Flynn brought Madonna to her first gay nightclub in Detroit — “that got me grounded the rest of the summer,” she added — and she was immediately entranced by the atmosphere and freedom of expression that the gay community offered. Flynn later encouraged her to move to New York and become a performer; she settled in Manhattan right as the AIDS epidemic reached its apex.
Madonna tearfully recounted the friends she lost during that time, including her roommate Martin Burgoyne and the artist Keith Haring, who would have been 61 on Saturday. She recalls smuggling illegal drugs across the Mexican border to give to her friends with HIV, only to watch as the drugs worsened their conditions; she remembered going to the AIDS ward in a hospital one night and hugging every single patient.
“I came home smelling like shit and vomit and death and defiance,” she said. “I came home smelling like gratitude.” The next morning, she says she awoke to paparazzi cameras pointed at her face, and reporters falsely claiming that she had been diagnosed with AIDS. In her speech, Madonna stressed that advocating for LGBTQ rights means dealing with “lies and bullshit” and having to fight back as hard as possible.
Other honorees at the event – hosted by drag star Shangela – included Don Lemon for a CNN segment on the Supreme Court case for same-sex wedding cakes, the FX series Pose for Outstanding Drama Series and Andy Cohen, who was honored with the Vito Russo Award.

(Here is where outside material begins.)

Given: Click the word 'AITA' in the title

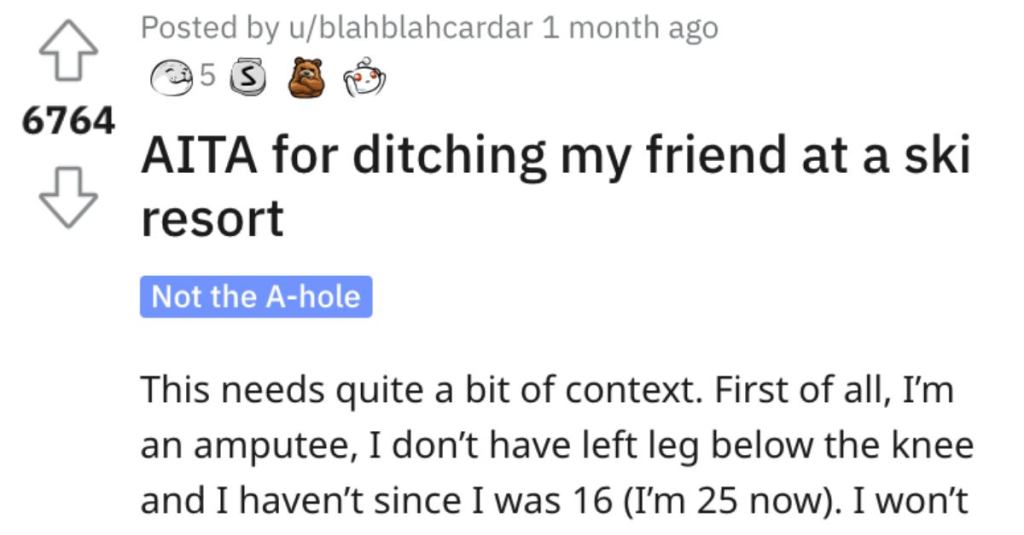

Cohen’s award was presented by his longtime friend Sarah Jessica Parker. In his speech, he recounted his journey from CBS intern to vanguard talk show host and creator of many iconic Bravo series.

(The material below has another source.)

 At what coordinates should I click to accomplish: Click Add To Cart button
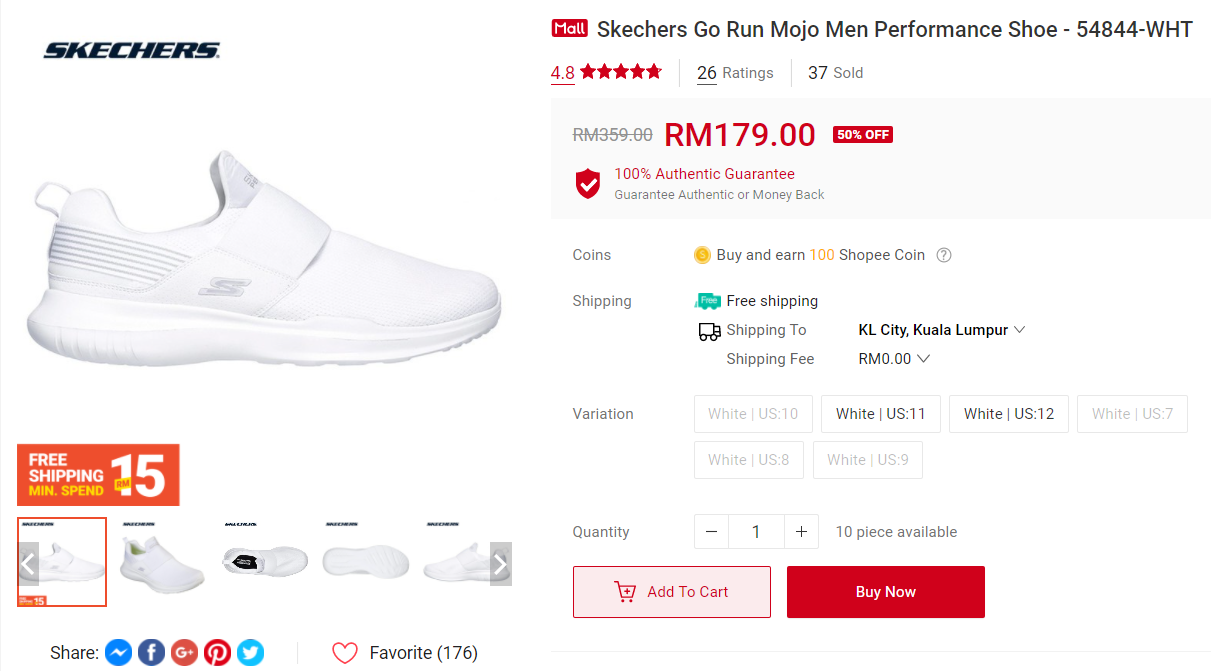671,592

“When I finally came out to my mom,” said Cohen, gesturing to his parents in the audience, “the first thing she said was, ‘That’s OK, I probably would’ve hated your wife anyways.'” He went on to say that his mother got involved in a local AIDS organization, and encouraged everyone to recognize the continued importance of advocacy for HIV/AIDS health.

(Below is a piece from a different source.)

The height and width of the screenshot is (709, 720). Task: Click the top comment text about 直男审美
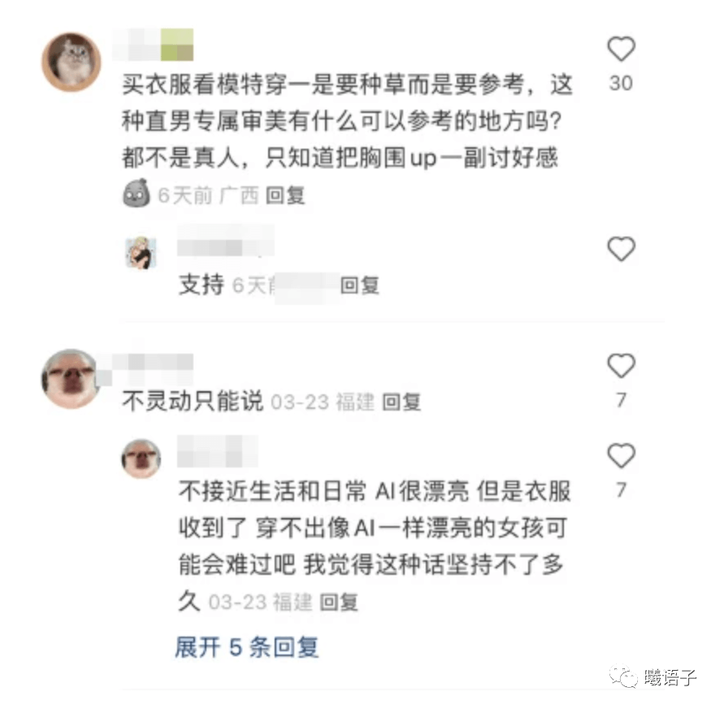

Samantha Bee and her writing staff were awarded Outstanding Variety or Talk Show Episode, for a segment titled “Trans Rights Under Attack.” In her speech, writer Nicole Silverberg stressed the threat that trans people are under in the U.S. and the world over, adding that the average life expectancy for trans women of color is 35. Both she and Bee said they hoped to bring more awareness to pressing trans issues with the segment.